Il est généralement reconnu que les estimations les plus fiables des répercussions d’un programme naissent des expériences sociales, dont l’assignation aléatoire représente la caractéristique essentielle.

L’assignation aléatoire est un outil puissant qui sert à déterminer l’efficacité de nouveaux modèles pour la formulation des politiques. Pour connaître l’effet réel d’un programme, il faut savoir ce que les gens auraient fait de leur propre chef en l’absence de ce programme.

Dans le cadre de l’évaluation d’un programme axé sur la transition entre l’aide sociale et le marché du travail, par exemple, on doit reconnaître que des gens quittent sans cesse l’aide sociale, aussi bien grâce à leurs propres efforts que par l’entremise des programmes et services en place. Considérés isolément, ces résultats surestiment toujours les réalisations des programmes, car tous les progrès observés sont portés au compte de ces réalisations, et on ne peut établir dans quelle mesure chacun de ces résultats découle véritablement du programme plutôt qu’il ne représente tout simplement ce que les participants auraient accompli de leur propre initiative, sans l’aide du programme. Ceux et celles qui doivent prendre les décisions doivent savoir quelle différence le programme fait. C’est cette différence qui mesure l’impact du programme — la modification d’un résultat qui dépend uniquement du programme.

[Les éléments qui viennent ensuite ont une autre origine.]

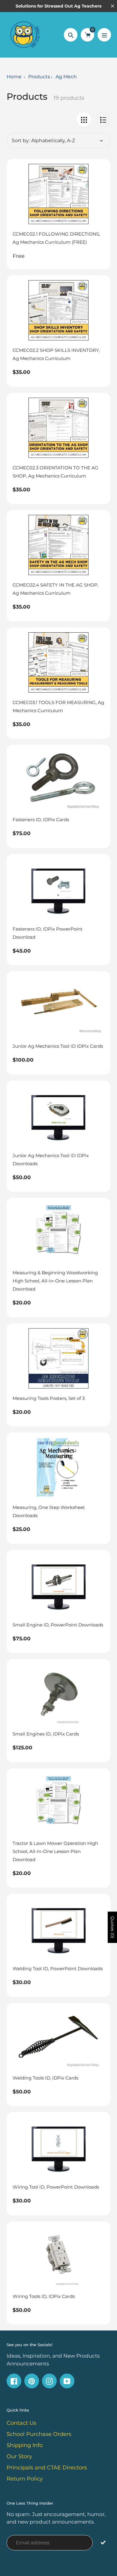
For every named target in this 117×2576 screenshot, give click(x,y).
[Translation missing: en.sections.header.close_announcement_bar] (113, 6)
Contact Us (21, 2423)
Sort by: (21, 140)
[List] (103, 119)
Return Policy (25, 2478)
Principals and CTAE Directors (47, 2467)
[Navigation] (104, 35)
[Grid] (83, 119)
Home (14, 77)
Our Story (19, 2456)
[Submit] (103, 2542)
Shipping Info (25, 2445)
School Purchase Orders (39, 2434)
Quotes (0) (112, 1927)
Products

En étudiant le comportement d’un groupe de référence qui ressemble étroitement à celui des participants au programme, on peut déterminer ce que les gens auraient fait de leur propre chef, abstraction faite de l’environnement économique ou d’autres facteurs qui pourraient entrer en jeu. La meilleure façon de constituer un tel groupe de référence consiste à recourir à l’assignation aléatoire. Au départ, le choix se porte sur un ensemble de personnes qui satisfont toutes aux critères de sélection établis pour le nouveau programme, on fait ensuite appel aux techniques aléatoires pour assigner chaque membre de cet ensemble au groupe admissible au programme et au groupe qui n’y sera pas admissible. Les membres de ce dernier serviront de point de comparaison aux fins de l’évaluation et formeront ce qu’on appelle un « groupe témoin ».

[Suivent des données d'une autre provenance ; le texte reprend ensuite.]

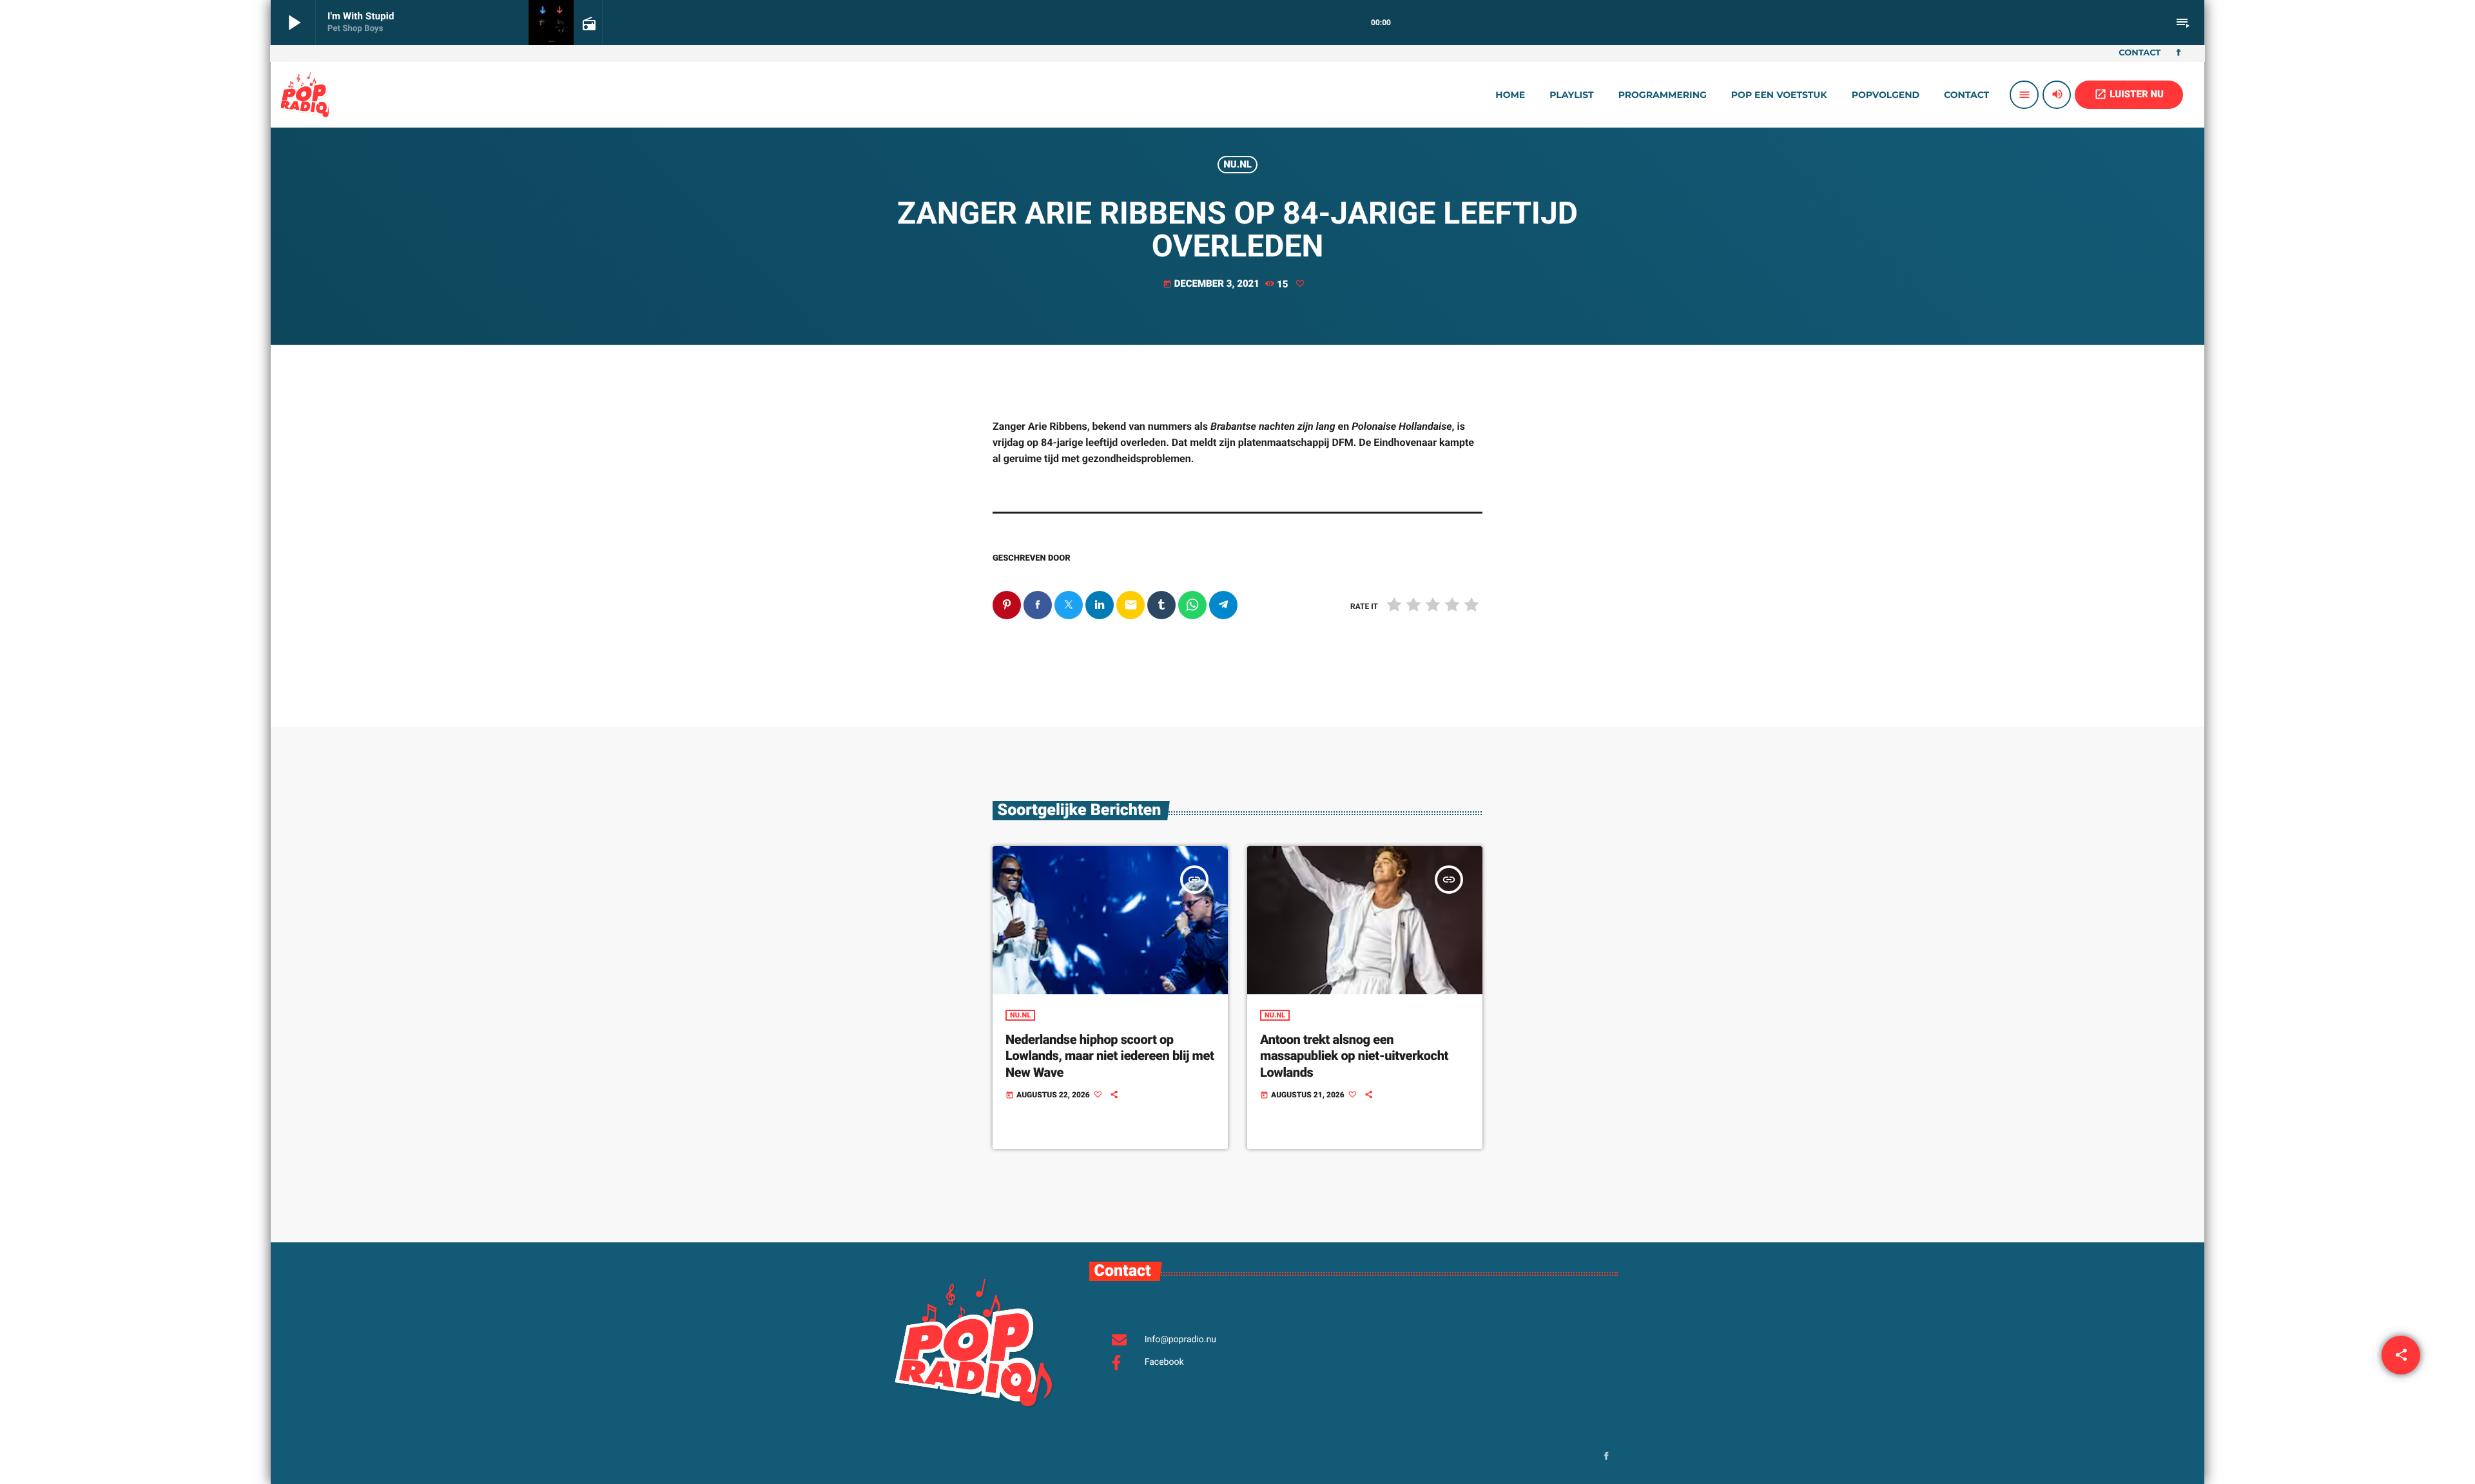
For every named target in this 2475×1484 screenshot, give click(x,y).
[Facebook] (2178, 53)
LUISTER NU (2129, 94)
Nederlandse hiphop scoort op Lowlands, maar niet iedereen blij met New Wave (1109, 1055)
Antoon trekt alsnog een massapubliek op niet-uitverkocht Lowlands (1354, 1055)
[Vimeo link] (305, 95)
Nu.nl (1237, 164)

De façon générale, l’assignation aléatoire est le moyen le plus sûr de faire en sorte que les caractéristiques des participants au programme et des membres du groupe témoin soient à peu près identiques en tous points — employabilité, scolarité, antécédents vis-à-vis de l’aide sociale, etc. Dimension encore plus importante, elle garantit que les deux groupes sont à peu près identiques du point de vue de caractéristiques non mesurées (et peut-être non mesurables) comme l’intelligence et la motivation. Lorsqu’on compare l’expérience des participants au programme à celle des membres du groupe témoin dans le temps, on peut conclure que tout écart observé entre les deux groupes est attribuable au programme.

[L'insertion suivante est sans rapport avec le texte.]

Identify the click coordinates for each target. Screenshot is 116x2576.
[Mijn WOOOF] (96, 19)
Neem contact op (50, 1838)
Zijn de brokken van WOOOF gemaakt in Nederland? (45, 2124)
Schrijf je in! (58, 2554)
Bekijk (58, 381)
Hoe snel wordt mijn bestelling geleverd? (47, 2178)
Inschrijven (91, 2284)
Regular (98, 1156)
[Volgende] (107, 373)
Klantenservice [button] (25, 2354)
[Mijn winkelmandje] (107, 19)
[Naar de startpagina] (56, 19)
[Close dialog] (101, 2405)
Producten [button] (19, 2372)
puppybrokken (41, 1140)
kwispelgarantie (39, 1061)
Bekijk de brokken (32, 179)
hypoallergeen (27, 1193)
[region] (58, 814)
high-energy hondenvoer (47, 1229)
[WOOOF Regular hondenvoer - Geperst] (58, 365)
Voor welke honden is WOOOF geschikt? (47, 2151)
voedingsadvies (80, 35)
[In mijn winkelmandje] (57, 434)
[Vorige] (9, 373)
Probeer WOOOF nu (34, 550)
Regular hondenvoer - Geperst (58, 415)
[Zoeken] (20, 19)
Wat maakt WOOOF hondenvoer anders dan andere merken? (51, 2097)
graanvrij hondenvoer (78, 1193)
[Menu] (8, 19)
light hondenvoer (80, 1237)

Non seulement l’assignation aléatoire produit-elle un point de référence optimal pour mesurer l’impact d’un programme, mais le caractère aléatoire même de cette technique s’avère également souvent le moyen le plus juste d’attribuer les places peu nombreuses qu’offre le programme. L’assignation aléatoire permet en effet de donner à tous les membres du groupe de départ une chance égale d’être admis au programme et d’écarter les formules de sélection discriminatoires — où les choix se portent souvent sur les candidats les plus volubiles, ou encore sur les personnes qui peuvent le plus facilement prendre des dispositions pour la garde des enfants ou le transport, ou qui sont considérées comme les « meilleurs » candidats par les administrateurs du programme.

Grâce à la rigueur des méthodes employées par la SRSA, les décideurs et les intervenants peuvent avoir confiance dans les résultats de ses travaux. Par conséquent, ils peuvent consacrer plus de temps à discuter de leur portée dans le domaine de la politique sociale qu’à se demander s’ils sont plausibles.